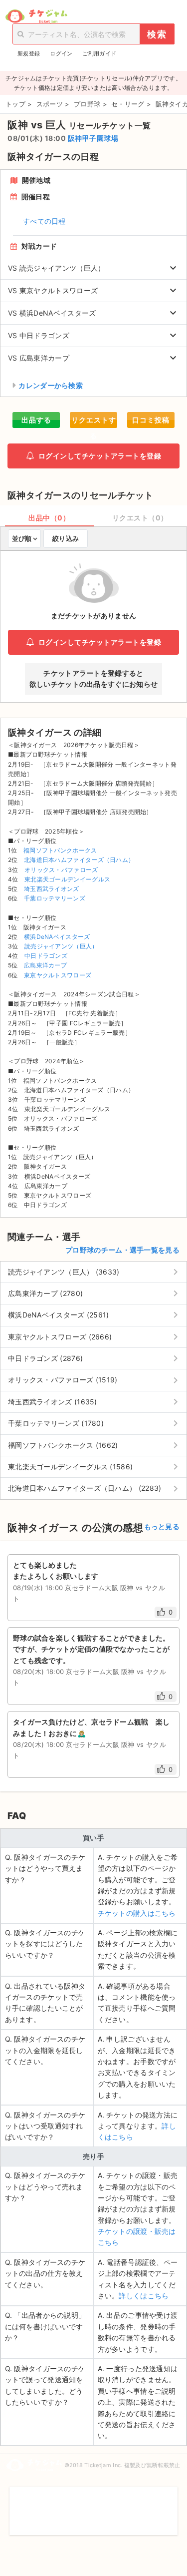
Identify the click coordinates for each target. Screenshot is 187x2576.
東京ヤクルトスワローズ (57, 975)
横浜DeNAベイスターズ (57, 936)
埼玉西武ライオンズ (51, 888)
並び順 (21, 538)
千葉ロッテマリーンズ (54, 898)
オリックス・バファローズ (61, 869)
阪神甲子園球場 (93, 138)
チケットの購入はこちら (137, 1913)
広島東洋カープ (45, 965)
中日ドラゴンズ (45, 955)
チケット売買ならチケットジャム (36, 16)
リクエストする (93, 422)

• _The problem_:
Include both ends. Return the line holding "並び順 (21, 538)" and all lines after it in the records above, exactly as written.

• _Expected answer_:
並び順 (21, 538)
千葉ロッテマリーンズ (54, 898)
オリックス・バファローズ (61, 869)
阪神甲子園球場 (93, 138)
チケットの購入はこちら (137, 1913)
広島東洋カープ (45, 965)
中日ドラゴンズ (45, 955)
チケット売買ならチケットジャム (36, 16)
リクエストする (93, 422)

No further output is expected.